Le dénombrement total de ces mots a été plusieurs fois tenté, en particulier en France par Thommerel dans ses Recherches sur la fusion du franco-normand et de l’anglo-saxon (Paris, 1841). Le résultat semble être qu’en anglais, les mots d’origine latine — mais il faut tenir compte que beaucoup de ceux-là ne viennent pas du français, — sont deux fois plus nombreux que ceux d’origine allemande. Toutefois ces chiffres globaux, en admettant qu’ils soient exacts, ne prouvent rien contre le caractère essentiellement germanique de la langue anglaise. S’il est vrai que nombre de mots très usuels : sir, master, ministress, adventure, confort, message, content, pleasant, etc., etc., sont de provenance française, la grande masse des termes d’agriculture, de marine, et, pour se placer à un point de vue plus philologique, les verbes auxiliaires, les articles, les pronoms, les prépositions, les noms de nombre, les conjonctions, appartiennent presque sans exception au vieux fonds germanique, et ce sont là les éléments essentiels de la langue, autour duquel le reste n’est qu’aggloméré[1].

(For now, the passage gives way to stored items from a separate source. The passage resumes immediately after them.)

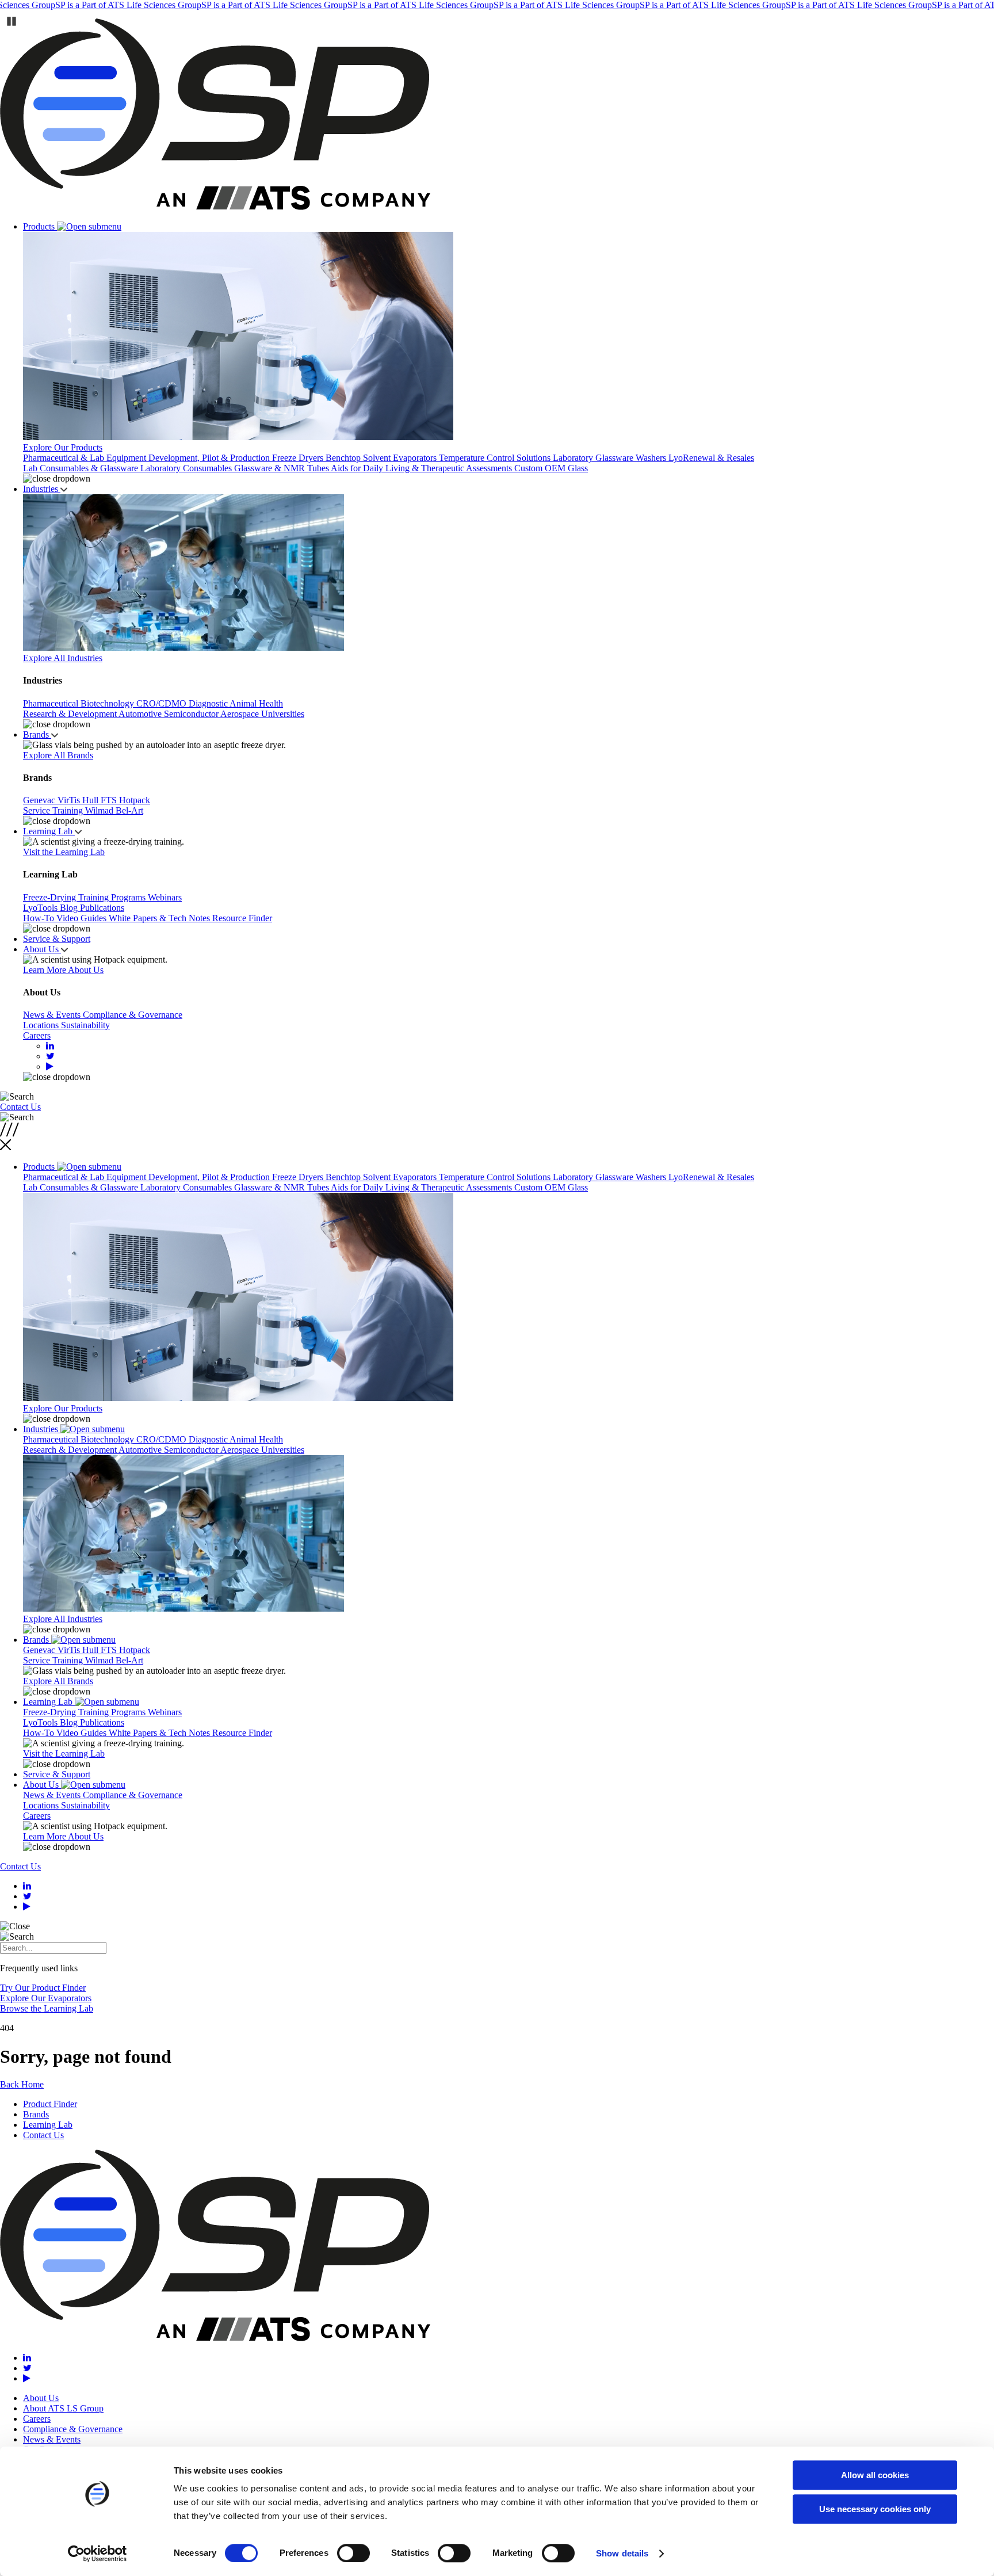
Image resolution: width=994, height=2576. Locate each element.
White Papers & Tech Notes (160, 918)
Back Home (22, 2084)
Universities (282, 714)
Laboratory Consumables (187, 468)
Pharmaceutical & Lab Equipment (85, 458)
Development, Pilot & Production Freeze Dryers (237, 458)
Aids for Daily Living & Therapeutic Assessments (422, 468)
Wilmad (100, 810)
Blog (70, 908)
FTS (110, 800)
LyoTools (41, 908)
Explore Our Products (62, 447)
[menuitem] (508, 353)
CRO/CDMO (162, 703)
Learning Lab (49, 831)
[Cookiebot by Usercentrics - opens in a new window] (97, 2553)
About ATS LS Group (63, 2408)
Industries (41, 489)
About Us (42, 949)
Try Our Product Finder (43, 1988)
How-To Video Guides (66, 918)
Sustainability (85, 1025)
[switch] (353, 2553)
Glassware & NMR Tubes (282, 468)
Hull (91, 800)
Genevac (40, 800)
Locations (42, 1025)
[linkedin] (50, 1046)
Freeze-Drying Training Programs (85, 897)
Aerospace (240, 714)
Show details (622, 2553)
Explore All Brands (58, 755)
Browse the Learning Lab (46, 2008)
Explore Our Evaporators (45, 1998)
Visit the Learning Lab (64, 852)
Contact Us (20, 1107)
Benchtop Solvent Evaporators (382, 458)
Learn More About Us (63, 970)
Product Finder (50, 2104)
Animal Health (256, 703)
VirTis (70, 800)
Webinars (165, 897)
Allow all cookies (875, 2475)
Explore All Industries (62, 658)
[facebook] (50, 1056)
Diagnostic (209, 703)
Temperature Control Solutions (496, 458)
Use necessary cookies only (875, 2509)
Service (37, 810)
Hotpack (134, 800)
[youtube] (49, 1066)
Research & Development (70, 714)
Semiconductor (192, 714)
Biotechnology (108, 703)
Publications (102, 908)
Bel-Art (129, 810)
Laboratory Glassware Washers (610, 458)
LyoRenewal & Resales (711, 458)
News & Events (53, 1015)
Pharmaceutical (52, 703)
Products (40, 226)
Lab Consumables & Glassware (81, 468)
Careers (37, 1035)
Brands (37, 734)
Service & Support (56, 939)
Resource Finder (242, 918)
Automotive (141, 714)
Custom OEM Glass (551, 468)
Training (68, 810)
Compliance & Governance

L’anglais a peut-être perdu quelque chose de son homogénéité historique à accueillir tant d’importations de l’étranger, mais les avantages qu’il en a retirés sont considérables aussi. Sa riche, on pourrait presque dire, son incomparable synonymie, il la doit pour beaucoup à la coexistence des termes saxons et romans, qui rarement sont tout à fait équivalents. C’est grâce à elle qu’il peut distinguer : to end et to finish ; feather et plume ; feeling et sentiment ; fiend et enemy ; freedom et liberty ; grave, tomb et sepulchre ; land et country ; town et city ; wild et savage ; wish et désire.

Essayer d’extraire du trésor commun ce qui y est conservé depuis si longtemps, de séparer ce qui est non pas superposé mais profondément mêlé par les siècles, comme un patriotisme mal entendu l’a conseillé parfois à quelques-uns, est une œuvre vaine, et si pareille tentative était faite chez nous, elle ne manquerait pas de paraître hors de France assez ridicule.

  1. Cf. Behrens, Roman. Studien, V, 2, 10 et suiv. ; Elze, Grundriss der engl. Phil. § 226.